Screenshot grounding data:
=======
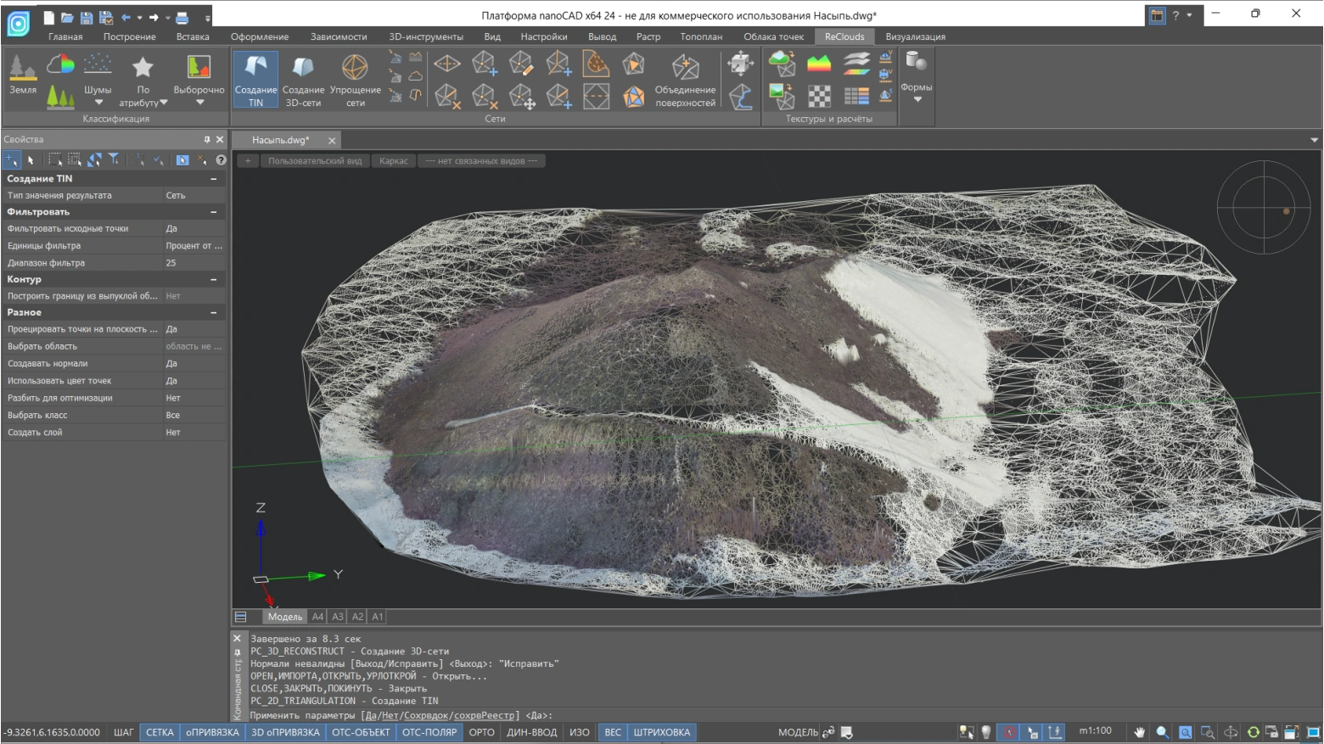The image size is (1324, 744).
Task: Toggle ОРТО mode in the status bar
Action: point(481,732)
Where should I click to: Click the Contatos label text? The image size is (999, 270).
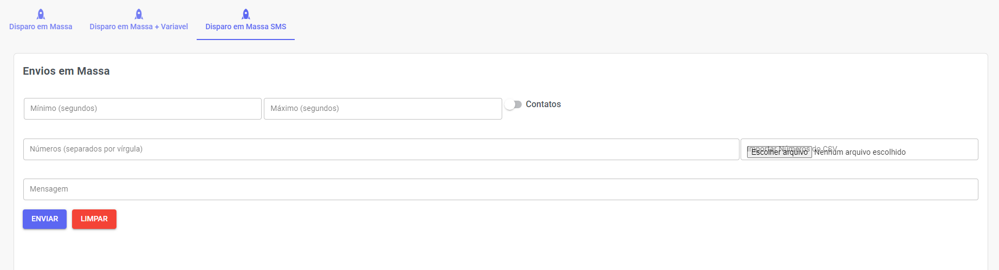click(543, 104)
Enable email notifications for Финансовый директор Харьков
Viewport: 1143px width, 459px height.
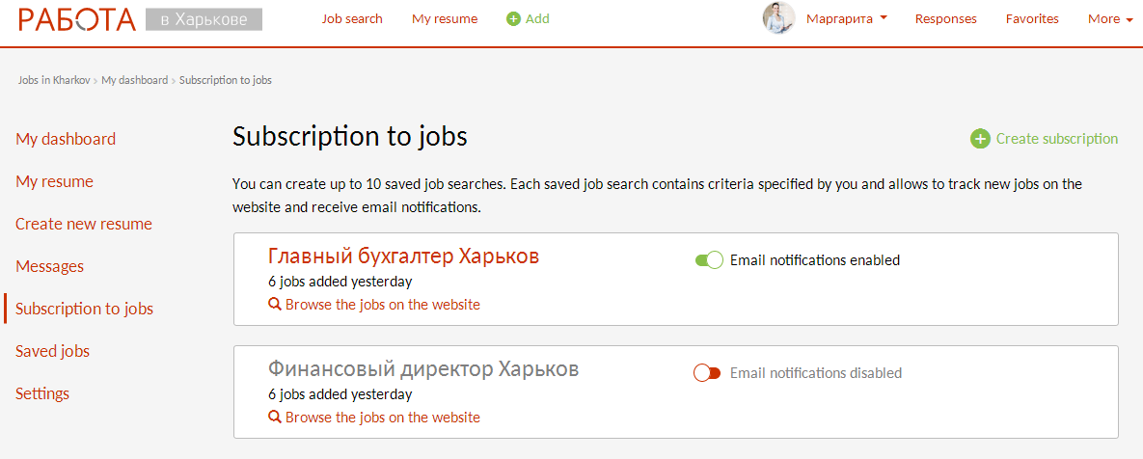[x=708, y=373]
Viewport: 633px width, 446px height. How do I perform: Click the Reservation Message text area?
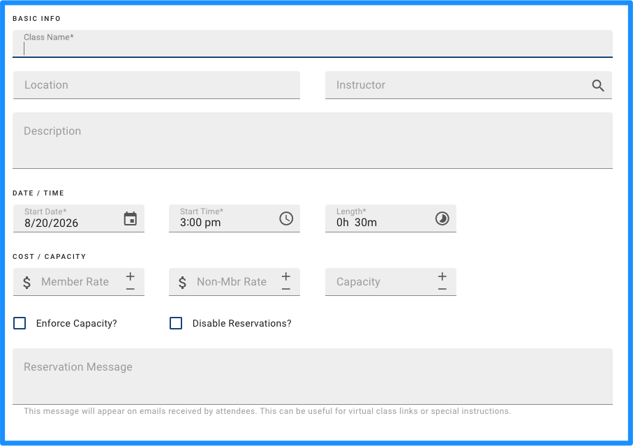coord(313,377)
=======
REQUIRED WORK:
Leaving the pictures aside, copy exactly and only the lines from the one holding "Where should I" through the final line of the data, both ends kept.

EXERCISE OUTPUT:
Where should I click to: Click the Contatos label text? The image size is (999, 270).
click(543, 104)
Enable email notifications for Финансовый директор Харьков
Viewport: 1143px width, 459px height.
[x=708, y=373]
Viewport: 633px width, 446px height. How do I perform: Click the Reservation Message text area?
coord(313,377)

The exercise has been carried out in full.